Chapter 1.1, Problem 12P

Mixing Problems. Many physical systems can be cast in the form of a mixing tank problem. Consider a tank containing a solution—a mixture of solute and solvent–such as salt dissolved in water. Assume that the solution at concentration $c_i(t)$ flows into a tank at a volume flow rate $r_i(t)$ and is simultaneously pumped out at a volume flow rate $r_o(t)$. If the solution in the tank is well mixed, then the concentration of the outflow is $Q(t)/V(t)$, where $Q(t)$ is the amount of solute at time $t$ and $V(t)$ is the volume of solution in the tank. The differential equation that models the changing amount of solute in the tank is based on the principle of conservation of mass,

$\underset{\text{rate}\text{of}\text{change}\text{of}Q(t)}{\underset{︸}{\frac{dQ}{dt}}}=\underset{\text{rate}\text{in}}{\underset{︸}{c_i(t)r_i(t)}}-\underset{\text{rate}\text{out}}{\underset{︸}{\{Q(t)/V(t)\}{r}_0(t)}}$, (i)
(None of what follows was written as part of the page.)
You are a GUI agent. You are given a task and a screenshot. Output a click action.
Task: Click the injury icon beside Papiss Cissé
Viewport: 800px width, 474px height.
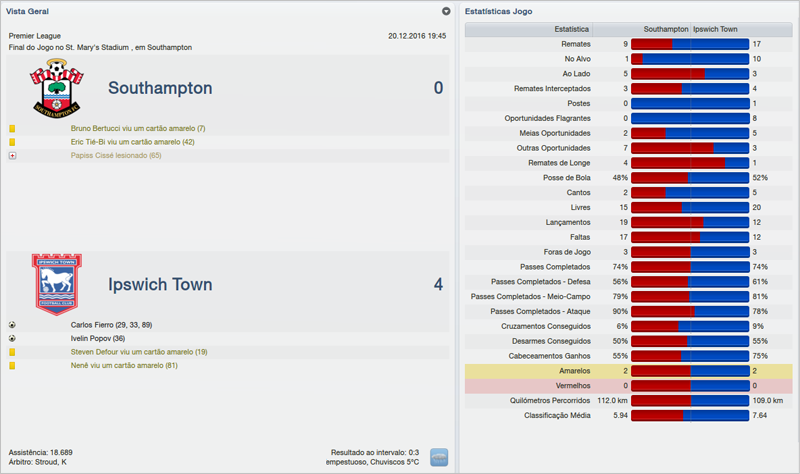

where $V(t)$ also satisfies a mass conservation equation,

$\frac{dV}{dt}=r_i(t)-r_0(t).$ (ii)

If the tank initially contains an amount of solute $Q_0$ in a volume of solution, $V_0$, then initial conditions for Eqs. (i) and (ii) are $Q(0)=Q_0$ and $V(0)=V_0$, respectively.

A pond initially contains $1,000,000$ gal of water and an unknown amount of an undesirable chemical. Water containing $0.01$ g of this chemical per gallon flows into the pond at a rate of $300$ gal/h. The mixture flows out at the same rate, so the amount of water in the pond remains constant. Assume that the chemical is uniformly distributed throughout the pond.

Write a differential equation for the amount of chemical in the pond at any time.

How much of the chemical will be in the pond after avery long time? Does this limiting amount depend on theamount that was present initially?